### Problem to solve
Within the entries below, output exactly the lines between the line containing "At what coordinates" and the line containing "Given: Select the Windows Search service row", inclusive, and omit any picture.

[Opening Supplied records section]

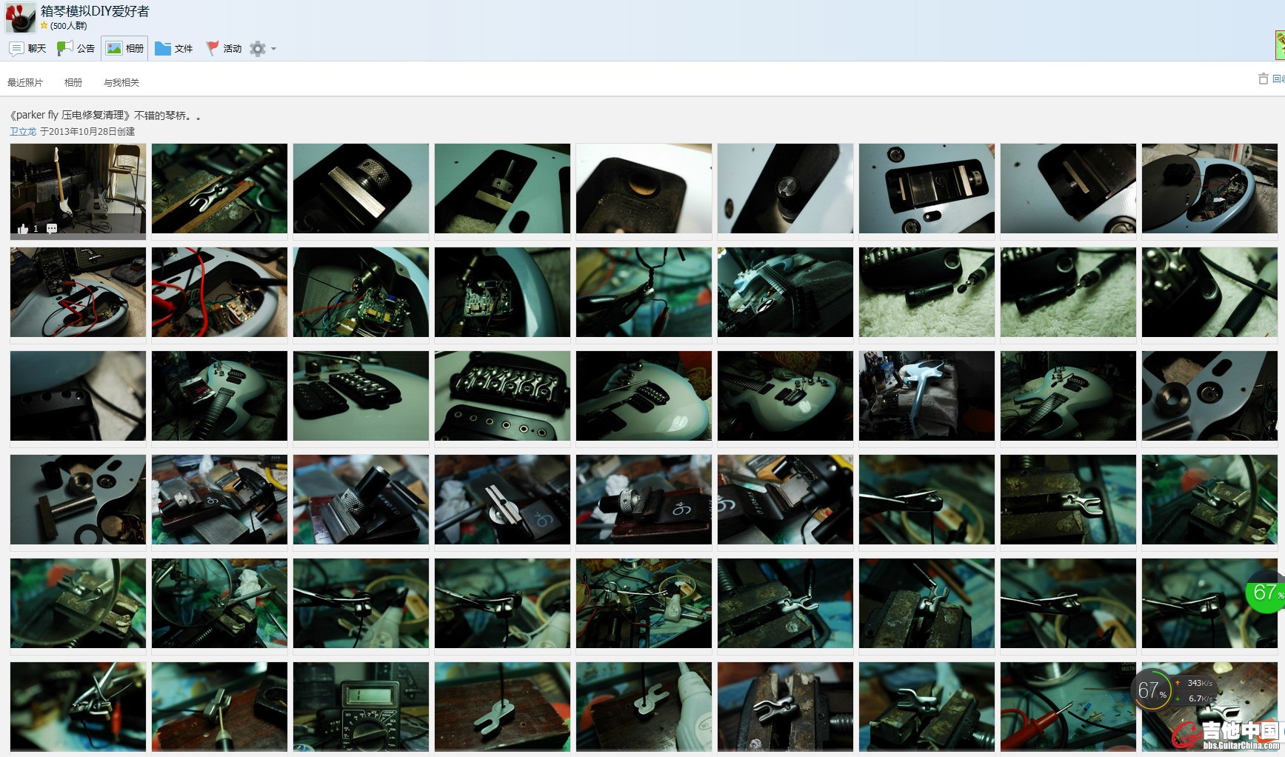Switch to 最近照片 recent photos tab
This screenshot has height=757, width=1285.
25,83
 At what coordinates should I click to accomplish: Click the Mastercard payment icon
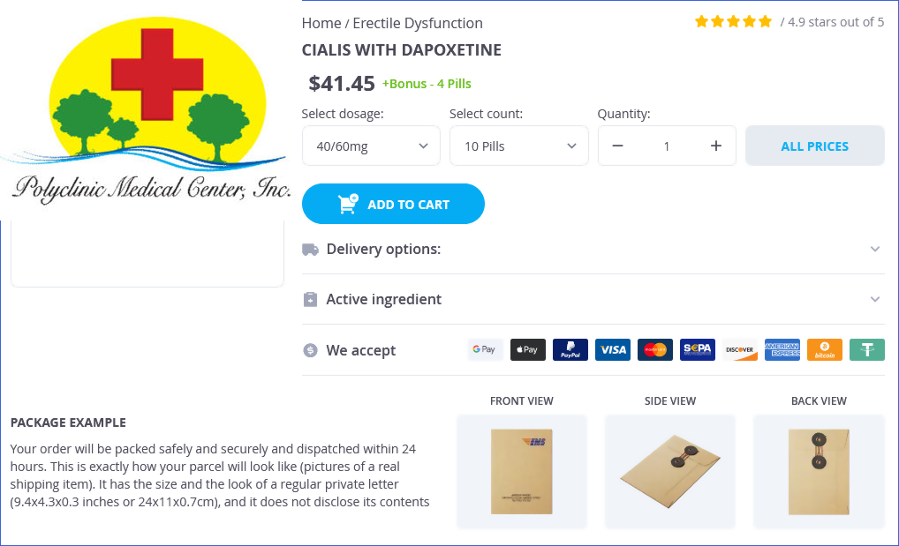coord(655,349)
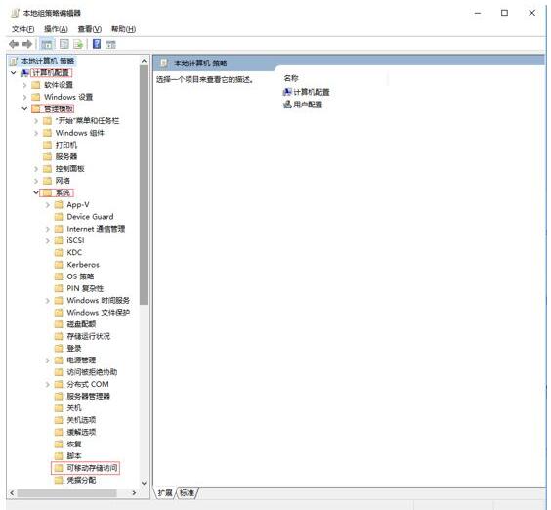Open the 操作(A) menu
The width and height of the screenshot is (551, 510).
[56, 29]
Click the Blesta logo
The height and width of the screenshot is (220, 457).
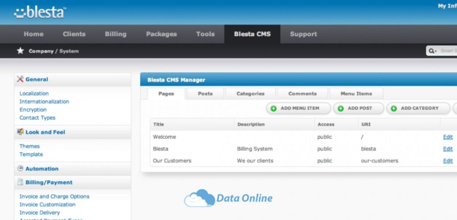[40, 12]
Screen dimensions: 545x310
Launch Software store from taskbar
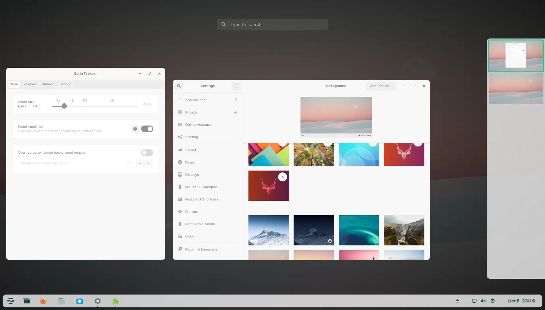[x=79, y=301]
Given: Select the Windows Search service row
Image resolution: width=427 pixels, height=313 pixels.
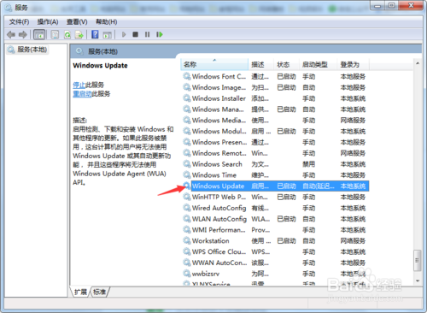Looking at the screenshot, I should pos(275,164).
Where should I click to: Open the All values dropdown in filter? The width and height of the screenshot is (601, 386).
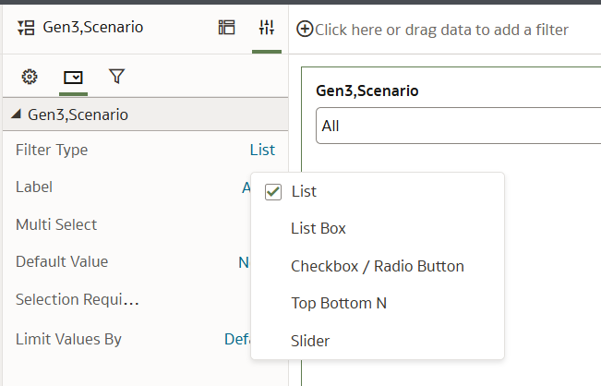coord(458,126)
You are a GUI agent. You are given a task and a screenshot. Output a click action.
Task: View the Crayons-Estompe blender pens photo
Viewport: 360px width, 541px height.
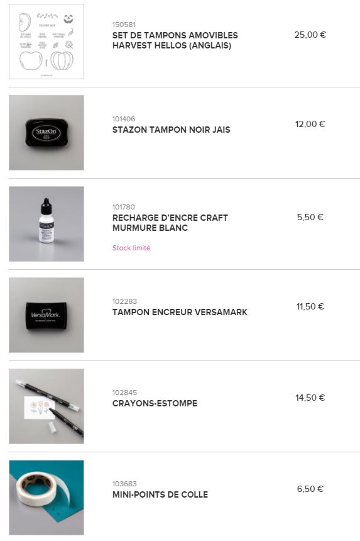(46, 406)
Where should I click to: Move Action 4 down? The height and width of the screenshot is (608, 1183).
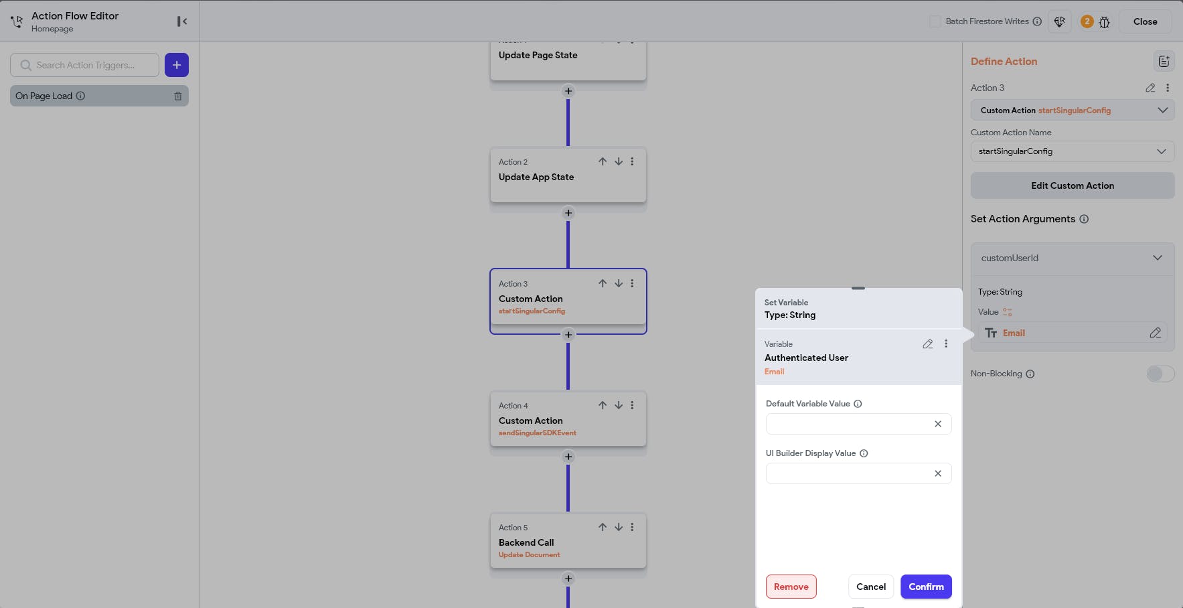coord(619,405)
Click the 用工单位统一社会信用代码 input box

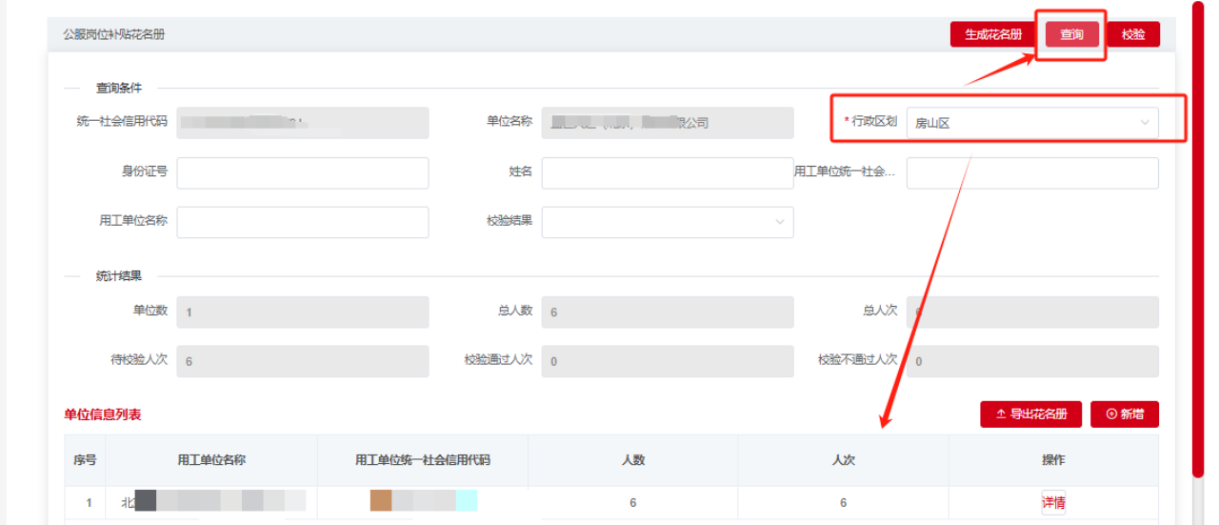(1031, 173)
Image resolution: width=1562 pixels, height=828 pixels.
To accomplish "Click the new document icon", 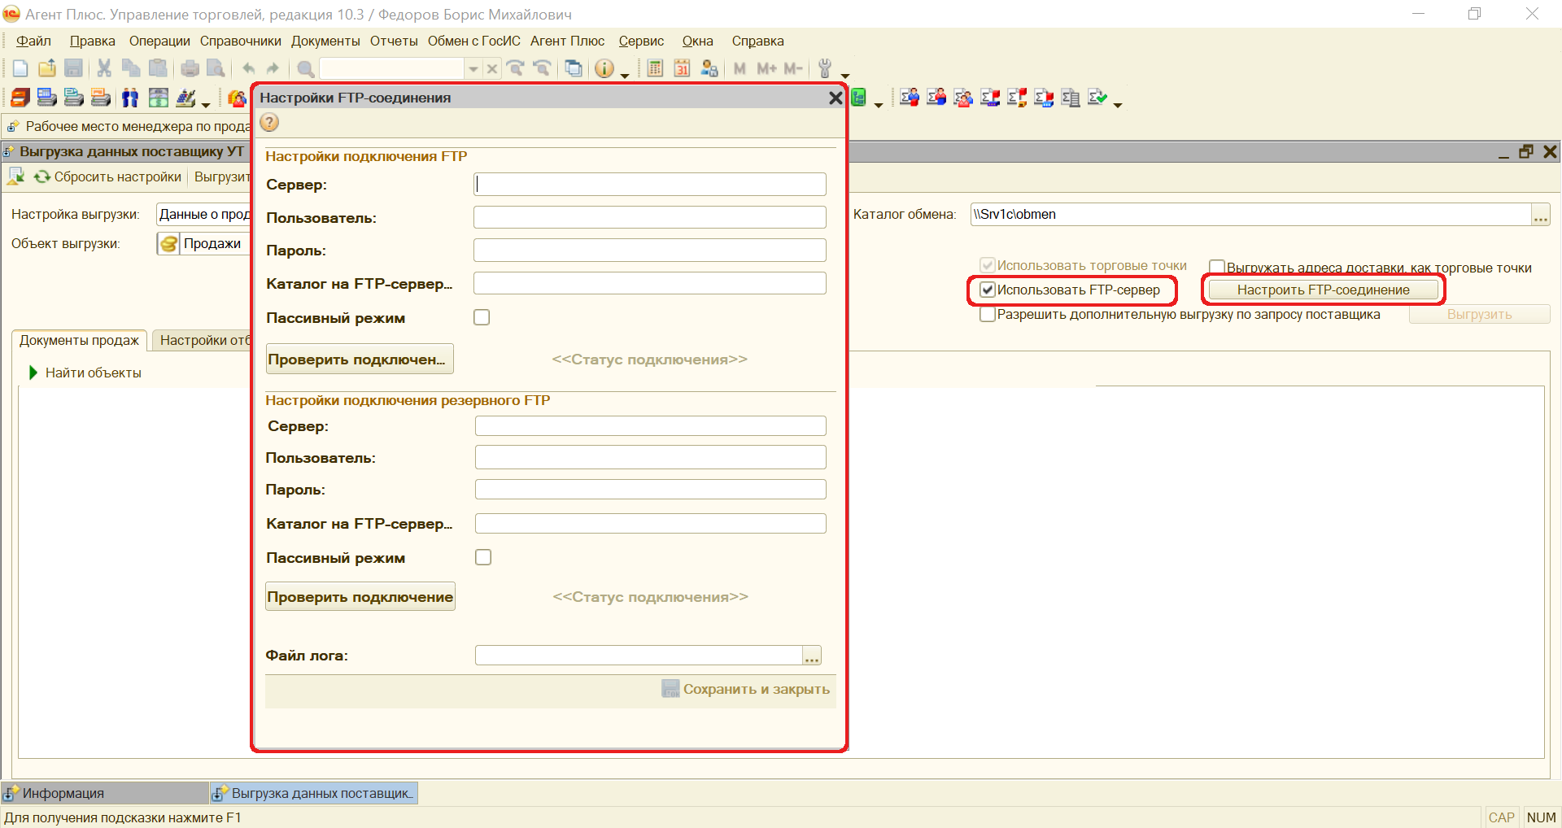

[Closing Supplied records section]

### Exercise response
 At what coordinates should I click to accomplish: Click the Mastercard payment icon
coord(655,349)
Open the 操作(A) menu
The width and height of the screenshot is (551, 510).
[56, 29]
Click the Blesta logo
The height and width of the screenshot is (220, 457).
[40, 12]
Screen dimensions: 545x310
Launch Software store from taskbar
[x=79, y=301]
Given: Select the Windows Search service row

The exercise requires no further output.